5.500 viols recensés

Nous sommes dans l'État du Madhya Pradesh, à 600 kilomètres de la capitale, New Delhi. La région figure à la première place du triste palmarès des plus touchées par les viols, avec 5.500 cas recensés par le National Crime Records Bureau (NCRB) pour plus de 30.000 au niveau national. En 2018, la Fondation Thomson Reuters plaçait l'Inde au premier rang des pays les plus dangereux pour les femmes. Varsha et ses compagnes d'infortune appartiennent toutes à la caste des dalits, les intouchables. Qui diable irait poser ses mains sur leurs formes impures? Question purement rhétorique mais récurrente chez nombre de policiers ou de juges qui balaient de la main quasi systématiquement ce genre de plaignantes lorsqu'elles osent franchir le seuil d'un commissariat ou d'un tribunal.

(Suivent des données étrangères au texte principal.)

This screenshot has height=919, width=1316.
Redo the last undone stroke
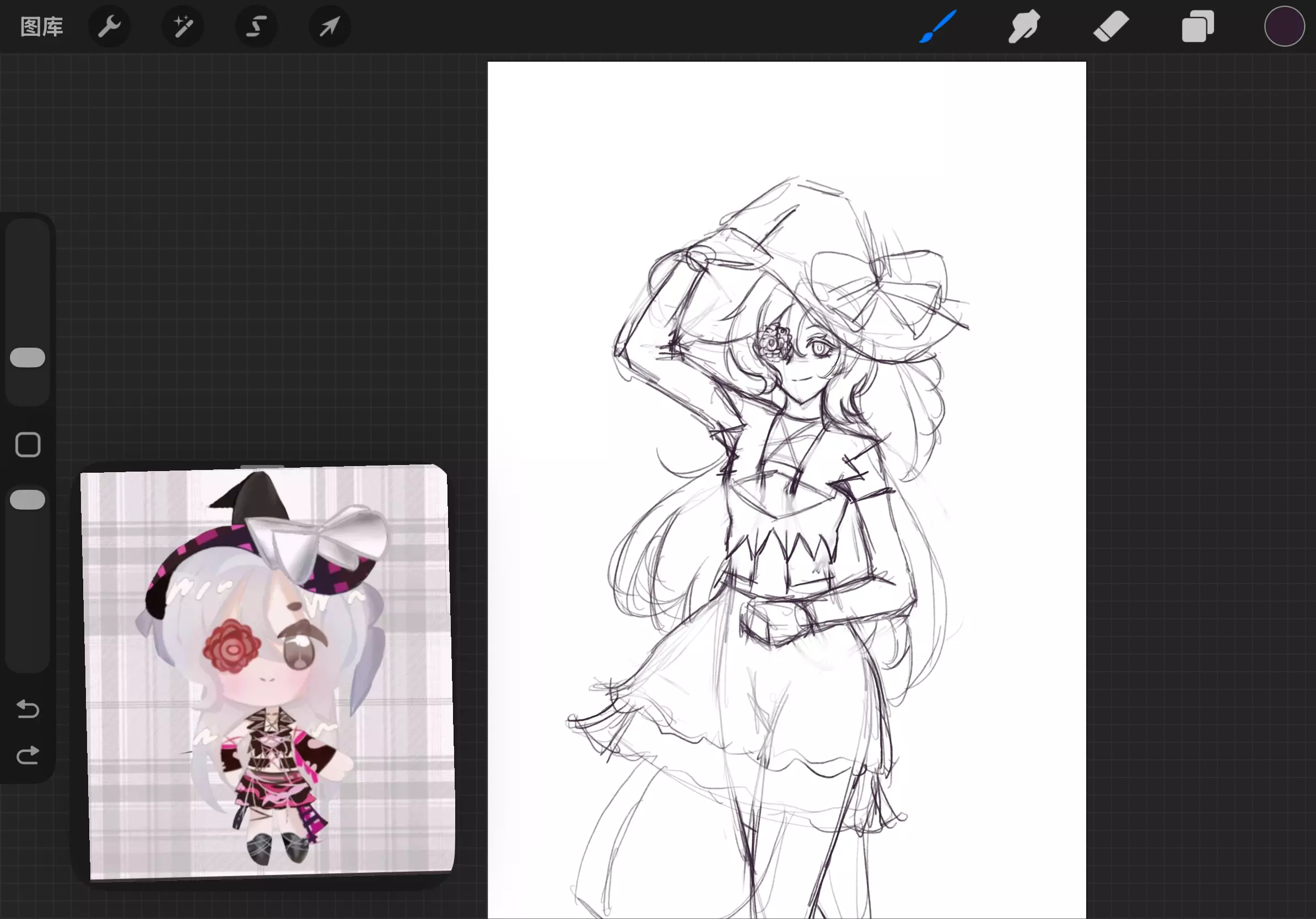tap(28, 755)
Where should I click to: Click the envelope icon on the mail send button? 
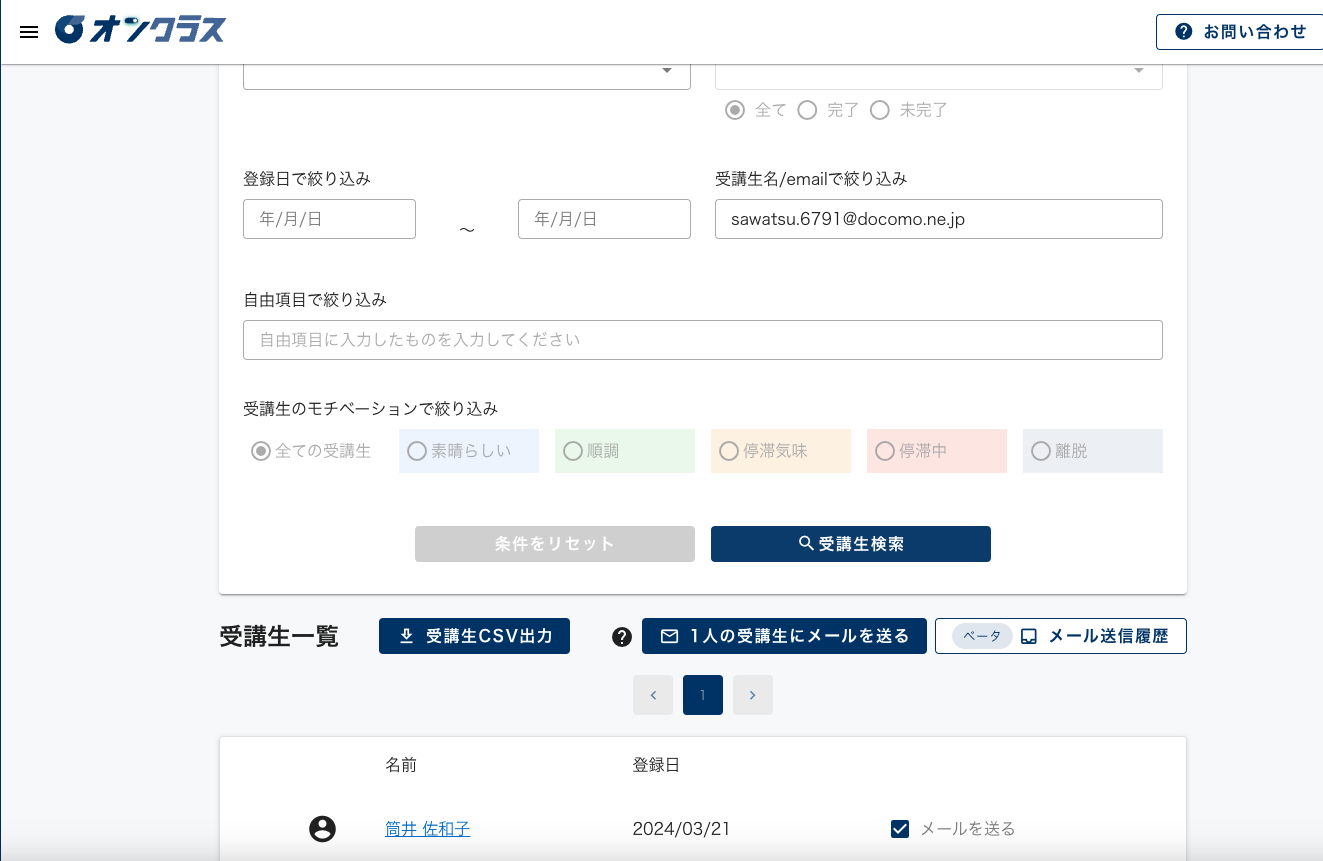tap(669, 635)
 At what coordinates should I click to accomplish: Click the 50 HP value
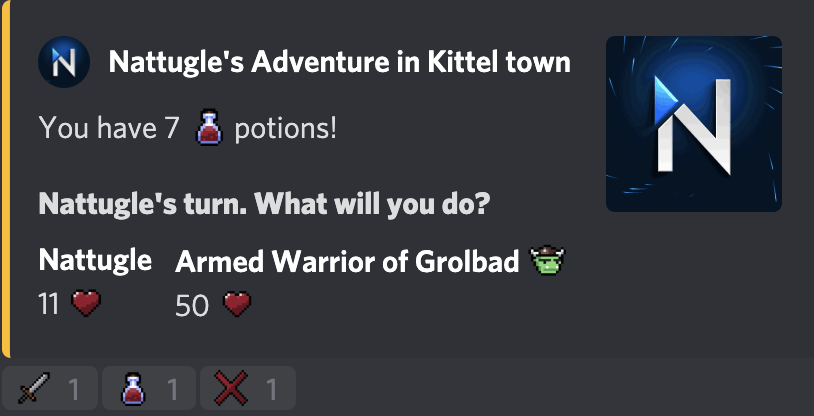tap(191, 305)
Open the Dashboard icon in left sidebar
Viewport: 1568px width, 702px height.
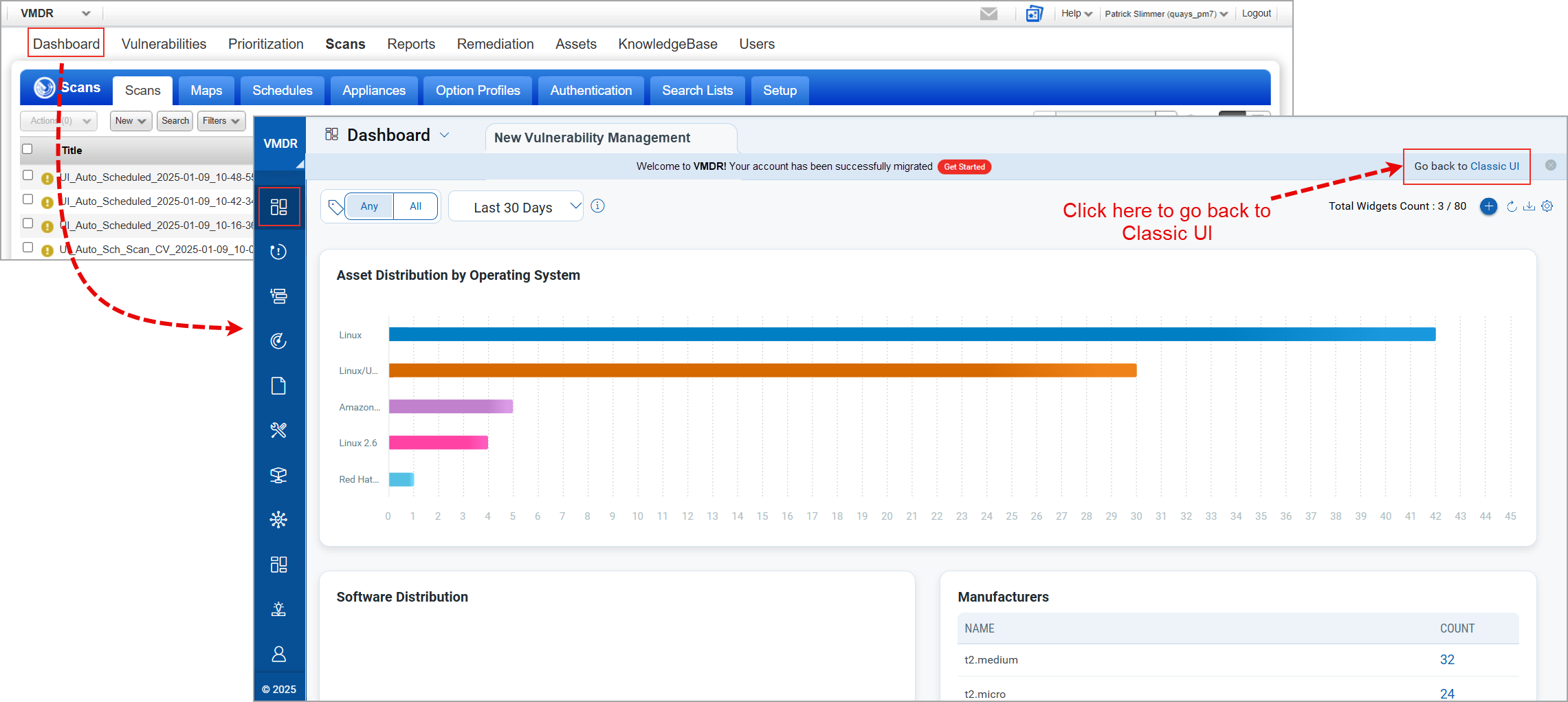point(279,206)
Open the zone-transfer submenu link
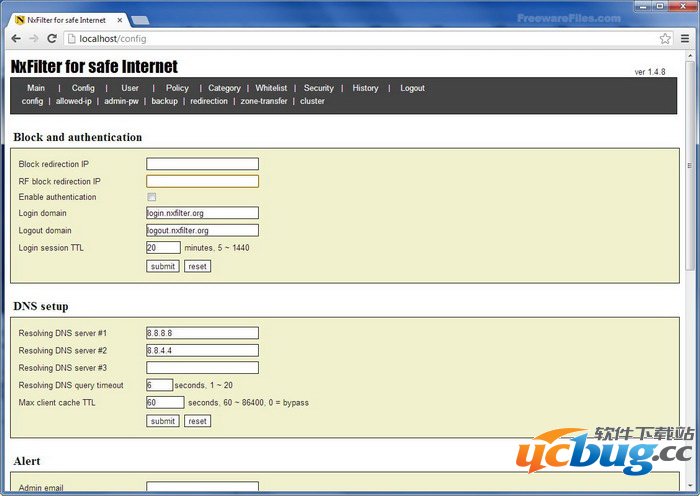Image resolution: width=700 pixels, height=496 pixels. [x=264, y=101]
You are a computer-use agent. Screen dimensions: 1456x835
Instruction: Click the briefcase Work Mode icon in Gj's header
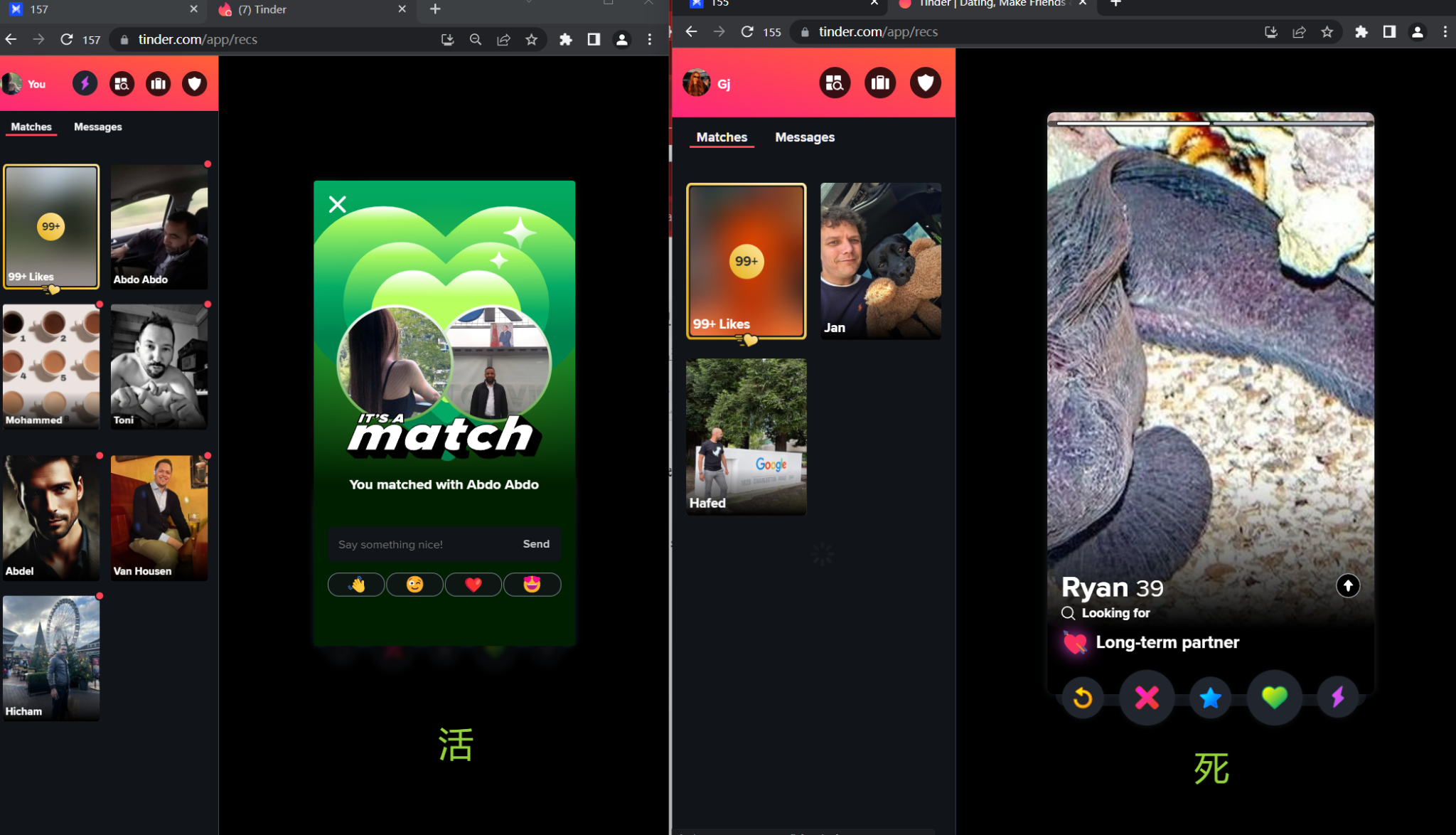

Réunies en cette douce journée de mars, ces rescapées, dont la plus jeune a 22 ans et la plus âgée 43 ans, ont accepté de parler à visage découvert. Parce que ce sont des victimes passées de l'autre côté du miroir. Celui de la force et du courage. Soutenues par l'ONG indienne Jan Sahas, qui les pousse activement dans la reconquête de leur vie et de leur corps, elles osent affronter le regard des autres, celui de la famille et de la société. Une gageure dans une Inde où perdure le système des castes, pourtant officiellement annulé par l'article 15 de la Constitution de 1949.

Varsha, kidnappée et violée par ses voisins

Enfermée dans une pièce sans fenêtres, à même le sol. Varsha a 18 ans. Six mois auparavant, le 14 janvier 2015, elle ne s'est pas méfiée, elle a ouvert sa porte aux deux voisins qu'elle connaissait très bien. ''J'étais seule, ils devaient le savoir, ils m'ont recouvert la tête avec une cagoule et m'ont traîné sur l'une de leurs mobylettes.'' Varsha connaît sa place dans la société indienne. Elle est discriminée depuis l'enfance. Elle ne va plus à l'école à cause de ça. Mais le kidnapping au domicile de sa famille, elle ne s'y attendait pas. Les deux individus sont des professionnels de petite échelle qui fonctionnent en famille. La mère donne le lait mélangé à un somnifère, les enfants gardent la porte et les frères ou les cousins, actifs participants, organisent les passes. Une dizaine par jour.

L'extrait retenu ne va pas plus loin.